SRI LANKA/FRANCE: Torture in Sri Lanka -- when arbitrariness prevails
A Joint Press Release by ACAT France and the Asian Legal Resource Centre (ALRC)
(Hong Kong, June 26, 2012) Paris -- Hong Kong, 26 June 2012. On June 26th, the International Day in Support of Victims of Torture, ACAT-France, in collaboration with the Asian Legal Resource Centre (ALRC), releases "When arbitrariness prevails" a new report providing an overview of the phenomenon of torture in Sri Lanka. The findings are devastating: three years after the end of the conflict between governmental forces and the Liberation Tigers of Tamil Eelam (LTTE) the use of torture and ill-treatment remains widespread and routine, the impunity of authors of torture is generalized.
« When I came to file a complaint on behalf of my husband, kept in custody and tortured, police officers threatened me saying that they could not only torture him, but kill him », told the wife of a victim to ACAT-France during a mission in Sri Lanka. Many other accounts show the feeling of arbitrariness and impunity prevailing in Sri Lanka for perpetrators of torture.
Torture is used by security forces across the country to extract information, obtain false confessions to close criminal cases or extort money or favours. Furthermore, the situation is worrying for those suspected of having ties with the LTTE. They are arrested and detained, sometimes in secret, for an unlimited period without access to a lawyer or their families. The use of cruel and degrading treatment is also frequent in prisons and seems to act as a form of detention management.
"Although the government continues to tell the international community that it is implementing a zero tolerance policy as regards torture, these claims are only empty shells", declared Christine Laroque, Asia programme manager at ACAT-France, "there is a total lack of sincere political will to eradicate these practices".
Despite the thousands of cases of torture documented by NGOs and submitted to the justice system, the latter has only passed four sentences for torture since the anti-torture law was adopted 18 years ago. "The judiciary has been seriously undermined by the political authorities," according to Basil Fernando, Director for policy and programs at the ALRC and Asian Human Rights Commission. "All attempts to fight impunity are hampered. There are no investigations following allegations of torture.
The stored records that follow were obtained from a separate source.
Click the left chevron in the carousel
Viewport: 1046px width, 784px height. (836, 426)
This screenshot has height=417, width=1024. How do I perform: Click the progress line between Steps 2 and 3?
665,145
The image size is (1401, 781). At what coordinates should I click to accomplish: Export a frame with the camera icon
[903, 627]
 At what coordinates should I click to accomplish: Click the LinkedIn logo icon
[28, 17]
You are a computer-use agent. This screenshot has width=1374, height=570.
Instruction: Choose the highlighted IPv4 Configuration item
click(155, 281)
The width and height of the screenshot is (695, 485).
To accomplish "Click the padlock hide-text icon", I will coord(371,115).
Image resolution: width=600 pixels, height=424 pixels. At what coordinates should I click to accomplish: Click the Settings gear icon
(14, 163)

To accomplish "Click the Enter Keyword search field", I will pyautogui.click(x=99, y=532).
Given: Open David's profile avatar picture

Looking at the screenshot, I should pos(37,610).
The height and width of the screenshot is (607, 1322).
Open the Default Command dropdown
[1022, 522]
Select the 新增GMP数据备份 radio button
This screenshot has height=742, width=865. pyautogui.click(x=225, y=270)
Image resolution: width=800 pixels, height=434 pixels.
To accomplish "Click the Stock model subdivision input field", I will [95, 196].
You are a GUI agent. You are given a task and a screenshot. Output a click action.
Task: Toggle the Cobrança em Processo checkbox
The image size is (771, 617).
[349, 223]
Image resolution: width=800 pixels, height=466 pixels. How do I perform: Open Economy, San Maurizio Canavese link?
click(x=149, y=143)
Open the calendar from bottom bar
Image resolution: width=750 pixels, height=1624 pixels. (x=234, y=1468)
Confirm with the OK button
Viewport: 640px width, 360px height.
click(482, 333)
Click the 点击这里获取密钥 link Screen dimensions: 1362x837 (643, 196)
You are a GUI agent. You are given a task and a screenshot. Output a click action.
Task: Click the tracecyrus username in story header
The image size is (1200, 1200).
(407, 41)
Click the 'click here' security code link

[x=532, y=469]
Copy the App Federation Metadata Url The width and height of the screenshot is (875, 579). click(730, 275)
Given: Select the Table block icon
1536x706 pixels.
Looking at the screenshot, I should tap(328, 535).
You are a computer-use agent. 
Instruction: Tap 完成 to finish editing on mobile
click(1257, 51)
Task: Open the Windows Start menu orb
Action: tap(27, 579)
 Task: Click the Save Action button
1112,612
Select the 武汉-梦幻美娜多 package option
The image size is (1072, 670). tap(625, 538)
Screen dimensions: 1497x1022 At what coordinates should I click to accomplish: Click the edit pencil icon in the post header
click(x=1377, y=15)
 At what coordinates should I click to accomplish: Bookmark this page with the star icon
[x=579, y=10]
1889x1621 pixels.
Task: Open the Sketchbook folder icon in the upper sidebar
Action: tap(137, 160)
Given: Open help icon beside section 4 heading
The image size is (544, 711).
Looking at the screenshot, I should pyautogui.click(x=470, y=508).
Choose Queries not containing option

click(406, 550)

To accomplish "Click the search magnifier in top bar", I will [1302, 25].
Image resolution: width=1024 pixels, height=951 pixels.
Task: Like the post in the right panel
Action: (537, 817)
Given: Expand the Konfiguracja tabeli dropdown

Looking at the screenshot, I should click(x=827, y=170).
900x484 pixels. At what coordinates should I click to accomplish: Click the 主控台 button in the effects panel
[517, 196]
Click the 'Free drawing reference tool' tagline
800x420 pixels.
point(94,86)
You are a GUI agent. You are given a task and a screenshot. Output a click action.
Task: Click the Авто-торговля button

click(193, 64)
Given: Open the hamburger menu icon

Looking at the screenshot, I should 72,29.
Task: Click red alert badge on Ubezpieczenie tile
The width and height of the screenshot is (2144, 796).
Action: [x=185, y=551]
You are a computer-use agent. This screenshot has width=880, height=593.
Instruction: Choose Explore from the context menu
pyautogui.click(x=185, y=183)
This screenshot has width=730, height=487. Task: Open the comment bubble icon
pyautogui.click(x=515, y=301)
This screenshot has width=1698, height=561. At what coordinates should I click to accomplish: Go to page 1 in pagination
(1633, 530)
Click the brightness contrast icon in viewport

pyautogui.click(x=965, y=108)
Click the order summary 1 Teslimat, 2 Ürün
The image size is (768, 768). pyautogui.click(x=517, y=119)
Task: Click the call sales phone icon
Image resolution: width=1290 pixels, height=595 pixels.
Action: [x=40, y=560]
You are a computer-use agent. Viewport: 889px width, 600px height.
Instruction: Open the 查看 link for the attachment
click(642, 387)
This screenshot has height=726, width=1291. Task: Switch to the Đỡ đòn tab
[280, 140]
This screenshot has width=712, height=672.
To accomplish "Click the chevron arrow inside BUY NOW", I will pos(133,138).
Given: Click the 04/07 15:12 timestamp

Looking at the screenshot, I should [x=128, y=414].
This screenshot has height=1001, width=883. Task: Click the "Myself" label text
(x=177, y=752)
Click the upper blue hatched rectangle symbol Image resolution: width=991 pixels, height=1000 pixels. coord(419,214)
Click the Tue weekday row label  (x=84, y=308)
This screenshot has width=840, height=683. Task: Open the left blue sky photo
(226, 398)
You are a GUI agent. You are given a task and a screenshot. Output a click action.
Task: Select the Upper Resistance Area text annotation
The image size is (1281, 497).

The courts no longer exercise independent judicial control in most cases and the Attorney General protects State officers accused of torture by blocking criminal cases".
Victims and witnesses are subjected to intimidation and reprisals. Some have been killed or have disappeared after being kidnapped. In February 2012, a man was kidnapped in front of his wife and children in broad daylight by men armed with assault rifles. He had complained to the Supreme Court after 28 months of arbitrary detention and torture and was supposed to testify two days later before the Court, implicating senior police officers. He has not been seen since. Against this background, many people prefer to remain silent, considering that it is dangerous and pointless to complain.
ACAT-France and ALRC submitted a series of recommendations to the Sri Lankan authorities. They urge them to prevent torture and ill-treatment and to ensure that the perpetrators are severely punished.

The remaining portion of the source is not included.